----- EXCERPTED RECORDS -----

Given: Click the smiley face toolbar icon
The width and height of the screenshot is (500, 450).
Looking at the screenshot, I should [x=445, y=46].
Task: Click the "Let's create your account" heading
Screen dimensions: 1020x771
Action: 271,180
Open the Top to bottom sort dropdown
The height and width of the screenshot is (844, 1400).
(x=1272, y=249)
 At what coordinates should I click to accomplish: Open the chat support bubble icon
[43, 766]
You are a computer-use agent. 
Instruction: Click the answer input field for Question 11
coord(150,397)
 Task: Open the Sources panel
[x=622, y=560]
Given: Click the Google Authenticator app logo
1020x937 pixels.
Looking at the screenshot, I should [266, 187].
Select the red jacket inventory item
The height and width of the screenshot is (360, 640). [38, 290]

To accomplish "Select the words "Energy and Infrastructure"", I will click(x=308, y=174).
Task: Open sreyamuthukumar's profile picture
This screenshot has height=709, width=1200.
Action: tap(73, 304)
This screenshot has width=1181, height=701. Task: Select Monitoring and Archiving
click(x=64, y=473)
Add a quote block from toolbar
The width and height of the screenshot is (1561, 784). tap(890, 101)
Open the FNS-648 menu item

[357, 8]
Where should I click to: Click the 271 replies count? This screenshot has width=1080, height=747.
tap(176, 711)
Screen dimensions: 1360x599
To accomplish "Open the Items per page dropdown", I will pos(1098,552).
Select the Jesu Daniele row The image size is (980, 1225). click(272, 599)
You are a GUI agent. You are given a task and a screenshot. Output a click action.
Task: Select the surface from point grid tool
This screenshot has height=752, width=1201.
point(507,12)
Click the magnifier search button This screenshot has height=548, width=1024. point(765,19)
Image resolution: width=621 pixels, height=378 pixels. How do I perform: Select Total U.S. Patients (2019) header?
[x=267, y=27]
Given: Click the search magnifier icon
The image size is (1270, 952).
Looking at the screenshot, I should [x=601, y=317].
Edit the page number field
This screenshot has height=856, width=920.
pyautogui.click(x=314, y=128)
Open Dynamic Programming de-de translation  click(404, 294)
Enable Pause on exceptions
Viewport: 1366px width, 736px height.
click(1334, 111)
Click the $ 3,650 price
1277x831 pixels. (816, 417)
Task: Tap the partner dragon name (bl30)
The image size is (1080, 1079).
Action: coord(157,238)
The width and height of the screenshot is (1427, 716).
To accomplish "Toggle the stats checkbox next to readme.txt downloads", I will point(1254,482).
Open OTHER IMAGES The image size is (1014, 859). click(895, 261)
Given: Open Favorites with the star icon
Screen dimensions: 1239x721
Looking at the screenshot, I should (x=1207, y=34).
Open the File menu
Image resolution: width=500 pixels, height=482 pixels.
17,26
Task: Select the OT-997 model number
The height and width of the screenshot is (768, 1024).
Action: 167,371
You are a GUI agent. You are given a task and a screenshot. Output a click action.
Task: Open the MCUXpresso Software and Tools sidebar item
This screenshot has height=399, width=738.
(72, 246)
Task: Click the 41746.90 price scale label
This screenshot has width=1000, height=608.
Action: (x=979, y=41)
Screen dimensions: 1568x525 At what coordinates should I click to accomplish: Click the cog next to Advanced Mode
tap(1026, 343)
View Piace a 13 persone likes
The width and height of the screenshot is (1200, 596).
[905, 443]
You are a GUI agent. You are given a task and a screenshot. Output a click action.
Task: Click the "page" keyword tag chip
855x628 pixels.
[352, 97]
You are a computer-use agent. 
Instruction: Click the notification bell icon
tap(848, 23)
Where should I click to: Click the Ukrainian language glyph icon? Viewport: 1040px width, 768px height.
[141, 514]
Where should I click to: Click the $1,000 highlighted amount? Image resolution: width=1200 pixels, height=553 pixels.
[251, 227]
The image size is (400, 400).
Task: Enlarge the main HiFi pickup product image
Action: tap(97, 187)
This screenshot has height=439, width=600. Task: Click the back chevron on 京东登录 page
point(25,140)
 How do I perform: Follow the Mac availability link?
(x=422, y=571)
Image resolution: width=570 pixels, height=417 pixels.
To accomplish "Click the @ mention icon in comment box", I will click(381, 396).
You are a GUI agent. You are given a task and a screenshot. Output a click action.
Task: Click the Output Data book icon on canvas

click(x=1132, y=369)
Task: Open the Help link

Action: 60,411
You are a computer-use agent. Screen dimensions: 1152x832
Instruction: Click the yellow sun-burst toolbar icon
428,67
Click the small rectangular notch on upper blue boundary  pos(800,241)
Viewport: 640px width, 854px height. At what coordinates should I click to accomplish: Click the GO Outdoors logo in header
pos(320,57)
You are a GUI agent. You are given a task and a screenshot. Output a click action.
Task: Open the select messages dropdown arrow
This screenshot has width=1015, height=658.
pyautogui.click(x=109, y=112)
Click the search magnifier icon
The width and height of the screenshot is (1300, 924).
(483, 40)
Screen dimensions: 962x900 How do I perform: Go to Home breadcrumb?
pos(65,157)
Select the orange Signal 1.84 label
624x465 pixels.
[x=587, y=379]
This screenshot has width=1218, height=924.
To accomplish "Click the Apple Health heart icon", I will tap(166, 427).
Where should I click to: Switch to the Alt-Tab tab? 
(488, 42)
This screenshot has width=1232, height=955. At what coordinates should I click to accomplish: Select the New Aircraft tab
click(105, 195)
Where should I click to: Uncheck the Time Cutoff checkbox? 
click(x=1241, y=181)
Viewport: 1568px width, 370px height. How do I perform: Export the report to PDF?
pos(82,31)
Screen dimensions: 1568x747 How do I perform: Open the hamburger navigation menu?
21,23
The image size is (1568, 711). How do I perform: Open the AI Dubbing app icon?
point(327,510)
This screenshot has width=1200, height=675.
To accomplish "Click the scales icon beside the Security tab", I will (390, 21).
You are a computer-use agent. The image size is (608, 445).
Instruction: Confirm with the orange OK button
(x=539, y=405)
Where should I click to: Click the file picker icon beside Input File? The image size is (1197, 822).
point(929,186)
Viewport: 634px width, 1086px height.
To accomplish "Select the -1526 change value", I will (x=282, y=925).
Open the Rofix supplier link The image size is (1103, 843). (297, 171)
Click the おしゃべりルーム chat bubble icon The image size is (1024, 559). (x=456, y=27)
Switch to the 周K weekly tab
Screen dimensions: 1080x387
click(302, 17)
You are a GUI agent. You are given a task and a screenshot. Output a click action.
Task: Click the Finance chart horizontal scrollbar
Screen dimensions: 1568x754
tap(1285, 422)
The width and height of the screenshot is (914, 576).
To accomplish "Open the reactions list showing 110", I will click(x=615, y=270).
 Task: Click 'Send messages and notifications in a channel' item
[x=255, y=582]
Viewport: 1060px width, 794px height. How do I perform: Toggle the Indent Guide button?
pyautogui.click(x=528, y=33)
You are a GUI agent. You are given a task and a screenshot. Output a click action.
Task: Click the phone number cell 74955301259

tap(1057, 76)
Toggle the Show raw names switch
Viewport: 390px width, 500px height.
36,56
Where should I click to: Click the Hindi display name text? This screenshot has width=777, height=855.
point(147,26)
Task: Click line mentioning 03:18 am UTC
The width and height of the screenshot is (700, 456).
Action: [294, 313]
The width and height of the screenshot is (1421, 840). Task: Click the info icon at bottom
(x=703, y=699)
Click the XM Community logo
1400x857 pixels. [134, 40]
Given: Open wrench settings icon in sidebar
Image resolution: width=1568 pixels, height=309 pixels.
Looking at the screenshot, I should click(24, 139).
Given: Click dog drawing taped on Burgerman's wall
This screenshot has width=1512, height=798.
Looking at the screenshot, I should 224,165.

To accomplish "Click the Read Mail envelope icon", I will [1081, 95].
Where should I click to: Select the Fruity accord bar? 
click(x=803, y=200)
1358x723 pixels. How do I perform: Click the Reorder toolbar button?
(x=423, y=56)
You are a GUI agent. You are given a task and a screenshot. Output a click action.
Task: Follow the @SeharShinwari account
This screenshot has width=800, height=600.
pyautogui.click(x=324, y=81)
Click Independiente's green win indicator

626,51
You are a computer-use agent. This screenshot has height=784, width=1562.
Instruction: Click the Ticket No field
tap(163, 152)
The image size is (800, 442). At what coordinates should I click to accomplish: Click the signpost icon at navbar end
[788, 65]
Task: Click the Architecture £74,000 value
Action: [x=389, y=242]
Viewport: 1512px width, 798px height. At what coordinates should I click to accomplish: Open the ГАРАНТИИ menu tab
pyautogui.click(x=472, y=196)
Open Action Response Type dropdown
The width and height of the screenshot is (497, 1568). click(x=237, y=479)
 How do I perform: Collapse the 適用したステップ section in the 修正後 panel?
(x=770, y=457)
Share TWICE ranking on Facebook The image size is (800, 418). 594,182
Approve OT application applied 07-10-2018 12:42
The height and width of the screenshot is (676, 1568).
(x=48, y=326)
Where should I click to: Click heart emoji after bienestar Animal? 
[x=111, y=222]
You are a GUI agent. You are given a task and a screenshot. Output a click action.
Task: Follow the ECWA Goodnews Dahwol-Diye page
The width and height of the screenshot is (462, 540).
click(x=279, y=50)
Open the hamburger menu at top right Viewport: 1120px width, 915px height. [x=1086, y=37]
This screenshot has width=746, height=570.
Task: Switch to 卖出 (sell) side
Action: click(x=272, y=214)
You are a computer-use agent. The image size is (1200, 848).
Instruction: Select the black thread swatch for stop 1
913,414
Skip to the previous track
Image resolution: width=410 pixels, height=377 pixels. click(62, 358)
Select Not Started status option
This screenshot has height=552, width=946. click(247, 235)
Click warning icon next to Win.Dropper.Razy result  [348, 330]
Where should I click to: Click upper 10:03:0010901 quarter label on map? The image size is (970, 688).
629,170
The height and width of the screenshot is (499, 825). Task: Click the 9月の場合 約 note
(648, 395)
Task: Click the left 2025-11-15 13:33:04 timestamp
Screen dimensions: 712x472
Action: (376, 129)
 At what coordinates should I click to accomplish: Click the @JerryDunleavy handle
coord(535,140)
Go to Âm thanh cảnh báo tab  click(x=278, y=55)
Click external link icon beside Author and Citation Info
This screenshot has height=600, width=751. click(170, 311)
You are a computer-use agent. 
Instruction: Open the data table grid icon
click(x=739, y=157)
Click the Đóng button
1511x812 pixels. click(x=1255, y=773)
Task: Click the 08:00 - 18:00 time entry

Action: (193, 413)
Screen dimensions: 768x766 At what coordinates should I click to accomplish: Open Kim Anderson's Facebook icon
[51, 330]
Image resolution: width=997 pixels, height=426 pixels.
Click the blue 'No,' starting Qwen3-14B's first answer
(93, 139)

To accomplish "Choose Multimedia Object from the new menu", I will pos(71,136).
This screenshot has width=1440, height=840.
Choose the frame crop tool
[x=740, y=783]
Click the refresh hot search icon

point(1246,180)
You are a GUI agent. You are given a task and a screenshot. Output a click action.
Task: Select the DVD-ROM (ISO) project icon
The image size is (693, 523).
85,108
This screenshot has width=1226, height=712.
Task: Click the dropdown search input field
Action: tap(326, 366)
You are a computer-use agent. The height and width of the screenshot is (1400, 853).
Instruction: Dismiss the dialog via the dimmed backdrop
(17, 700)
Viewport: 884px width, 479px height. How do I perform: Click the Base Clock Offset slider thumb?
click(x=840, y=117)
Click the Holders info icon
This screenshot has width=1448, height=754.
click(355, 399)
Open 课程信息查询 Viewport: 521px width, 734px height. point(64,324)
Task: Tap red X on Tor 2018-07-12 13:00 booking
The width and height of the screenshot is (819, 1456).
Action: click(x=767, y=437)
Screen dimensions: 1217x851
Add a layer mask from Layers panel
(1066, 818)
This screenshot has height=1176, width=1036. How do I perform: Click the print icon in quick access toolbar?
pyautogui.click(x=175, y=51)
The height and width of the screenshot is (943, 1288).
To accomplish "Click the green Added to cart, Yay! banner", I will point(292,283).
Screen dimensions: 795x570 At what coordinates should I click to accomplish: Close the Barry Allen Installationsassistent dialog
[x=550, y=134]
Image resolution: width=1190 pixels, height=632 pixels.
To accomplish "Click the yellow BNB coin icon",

-----

PROBLEM STATEMENT: All lines from the one that contains "Screen dimensions: 1217x851" through the end of the material are to be quoted exactly, with both ends included.

REPLY TO THE EXERCISE:
Screen dimensions: 1217x851
Add a layer mask from Layers panel
(1066, 818)
This screenshot has height=1176, width=1036. How do I perform: Click the print icon in quick access toolbar?
pyautogui.click(x=175, y=51)
The height and width of the screenshot is (943, 1288).
To accomplish "Click the green Added to cart, Yay! banner", I will point(292,283).
Screen dimensions: 795x570 At what coordinates should I click to accomplish: Close the Barry Allen Installationsassistent dialog
[x=550, y=134]
Image resolution: width=1190 pixels, height=632 pixels.
To accomplish "Click the yellow BNB coin icon",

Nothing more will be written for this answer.